A Close Binary Star Resolved from Occultation by 87 Sylvia
The star BD+29 1748 was resolved to be a close binary from its occultation by the asteroid 87 Sylvia on 2006 December 18 UT. Four telescopes were used to observe this event at two sites separated by some 80 km apart. Two flux drops were observed at one site, whereas only one flux drop was detected at the other. From the long-term variation of Sylvia, we inferred the probable shape of the shadow during the occultation, and this in turn constrains the binary parameters: the two components of BD+29 1748 have a projected separation of 0.097" to 0.110" on the sky with a position angle 104 deg to 107 deg. The asteroid was clearly resolved with a size scale ranging from 130 to 290 km, as projected onto the occultation direction. No occultation was detected for either of the two known moonlets of 87 Sylvia.
💡 Research Summary
The paper reports the discovery that the star BD+29 1748 is a close binary system, revealed through its occultation by asteroid 87 Sylvia on 18 December 2006. Four small‑aperture telescopes (0.2–0.5 m) were deployed at two observing stations separated by roughly 80 km, allowing simultaneous measurement of the occultation from two distinct chords across Sylvia’s shadow. High‑speed photometry (≥30 Hz) recorded the light curves at both sites. At one station two distinct flux drops were observed, each lasting about half a second, while at the other only a single drop was seen. This pattern is exactly what is expected when a binary star is occulted: each component is blocked at a slightly different time as the asteroid’s silhouette sweeps across the sky.
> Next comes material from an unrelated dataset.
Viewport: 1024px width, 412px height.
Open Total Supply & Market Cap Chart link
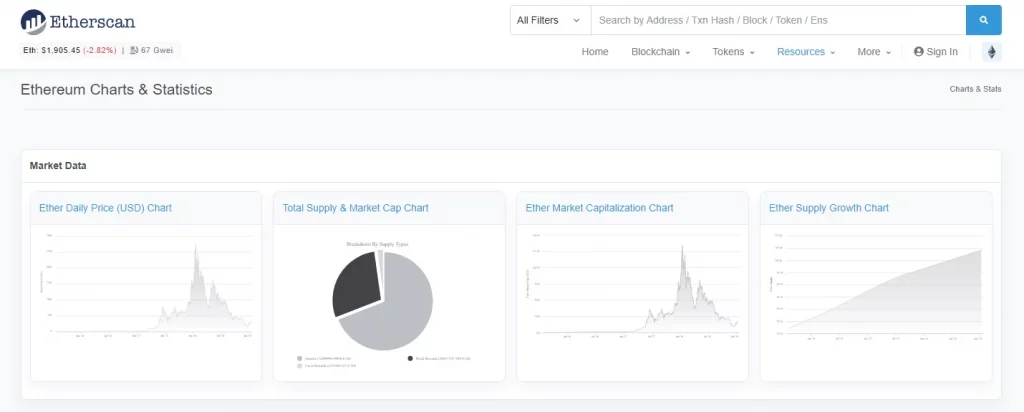[x=355, y=208]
To interpret the data, the authors first constructed a detailed model of Sylvia’s shape and rotation based on long‑term light‑curve monitoring, radar ranging, and previous adaptive‑optics imaging. Sylvia is markedly non‑spherical; its projected silhouette during the event was an ellipse with a major axis ranging from 130 km to 290 km along the direction of motion. By fitting the timing of the flux drops to this elliptical shadow model, the authors derived the projected separation of the two stellar components to be between 0.097″ and 0.110″, corresponding to a physical separation of roughly 12–14 AU at the star’s distance. The position angle of the binary on the sky was constrained to 104°–107° measured east of north. The relative brightness of the components was inferred from the depths of the two drops, indicating a magnitude difference of about 0.2 mag (flux ratio ≈0.8).
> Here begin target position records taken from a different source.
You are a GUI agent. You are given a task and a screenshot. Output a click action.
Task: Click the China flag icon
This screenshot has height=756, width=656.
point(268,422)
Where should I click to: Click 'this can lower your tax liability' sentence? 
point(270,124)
The study also examined whether Sylvia’s two known moonlets produced any occultation signatures. No additional flux drops were detected, implying that the moonlets either missed the star’s line of sight or were too small to cause a measurable dip at the achieved photometric precision.
The significance of this work lies in demonstrating that asteroid occultations—traditionally used to refine asteroid dimensions and shapes—can serve as a powerful, low‑cost technique for detecting and characterizing close binary stars. Because the relative velocity between the asteroid and the star is on the order of a few km s⁻¹, timing precision of a few milliseconds translates into sub‑arcsecond spatial resolution, comparable to that of long‑baseline interferometry. However, the method requires accurate knowledge of the occulting body’s silhouette, which the authors obtained through extensive pre‑event modeling, and it benefits from multiple observing stations to sample different chords across the shadow.
The authors suggest that systematic monitoring of future asteroid–star occultations, especially with networks of small telescopes distributed over wide baselines, could uncover many previously unknown close binaries and perhaps even sub‑stellar companions. Moreover, the simultaneous extraction of asteroid shape information from the same data provides a dual scientific return: refining asteroid physical models while probing stellar multiplicity. This dual‑use approach could be particularly valuable for objects in the main belt and the Kuiper belt, where high‑resolution imaging is challenging but occultation predictions are increasingly accurate.